Intensive BP lowering does not impact cerebral perfusion
Intensive BP lowering did not lower the rate of cerebral perfusion in severe small vessel disease, according to findings recently published in JAMA Neurology.
“Whether intensive BP lowering may be associated with worse outcome in patients with severe [small vessel disease] and confluent [white matter hyperintensities], which is the group in whom severely reduced [cerebral blood flow] and autoregulation have been reported, remains uncertain,” Iain D. Croall, PhD, of the Stroke Research Group at the University of Cambridge, U.K., and colleagues wrote.
Researchers analyzed data from 70 patients (mean age, 69.3 years) with hypertension and symptomatic lacunar infarct and confluent white matter hyperintensities that were authenticated by MRI. Participants were randomly grouped in a 1:1 ratio to have their medication changed to reach intensive (systolic, less than 125 mm Hg) BP or standard (systolic, 130-140 mm Hg) BP levels. Cerebral perfusion was measured at baseline and again in 62 patients after 3 months.

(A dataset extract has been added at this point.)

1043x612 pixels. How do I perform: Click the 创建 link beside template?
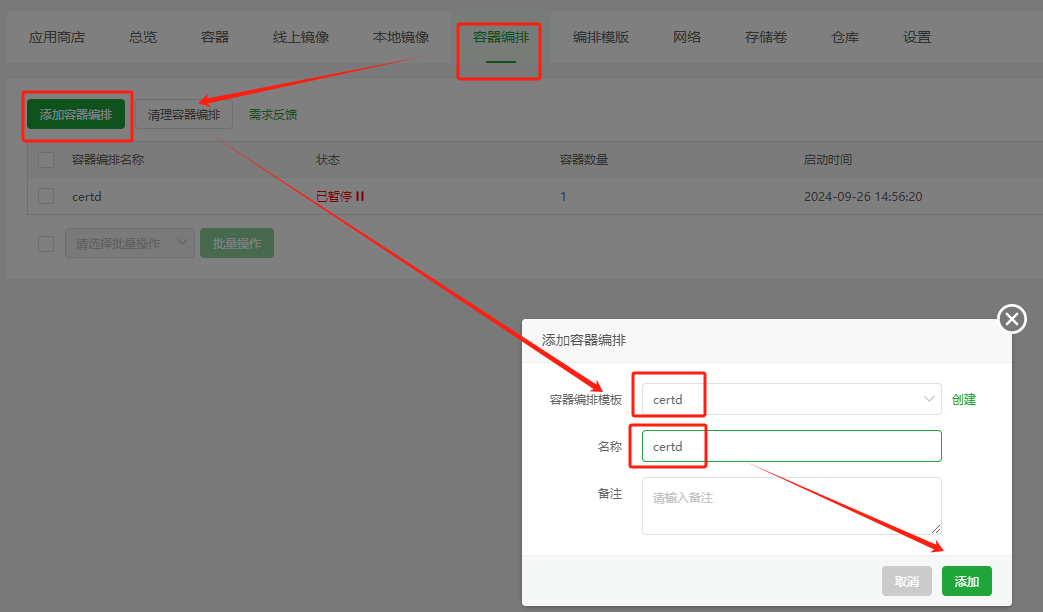coord(964,399)
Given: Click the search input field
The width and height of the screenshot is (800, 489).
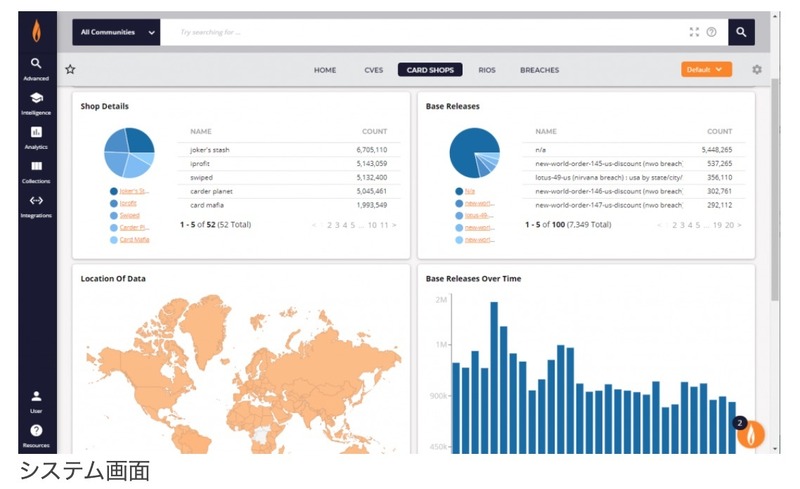Looking at the screenshot, I should pyautogui.click(x=420, y=32).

Croall and colleagues found that among all participants, changes in cerebral perfusion and were the same, with a mean change of 0.7 mL/min/100 g in the intensive group vs. –0.5 mL/min/100 g in the standard group. In addition, no changes were seen in the number of adverse events or when white or gray matter was analyzed or was limited to those who reached the intended BP. The mean systolic BP lowered by 27 mm Hg to a mean of 126 mm Hg in the intensive group and 8 mm Hg to a mean of 141 mm Hg in the standard group.
Researchers wrote that their findings support those previously discovered in patients with a MRI-authenticated lacunar stroke. However, Croall and colleagues added that these new findings do not match results found earlier in patients with high BP who did not have small vessel disease or stroke, which indicated intensive treatment made cerebral blood flow higher by resetting the cerebral autoregulatory curve.
“This may be due to patients with [small vessel disease] having more severe cerebrovascular disease than the elderly participants with hypertension included in that study, meaning that a potential increase either may not be possible because of the extent of their preexisting damage or may take longer to achieve,” Croall and colleagues wrote. “The PRESERVE study will investigate this last point when the 2-year study is completed.” – by Janel Miller
Disclosure: Croall reports no relevant financial disclosures. Please see the study for all other authors’ financial disclosures.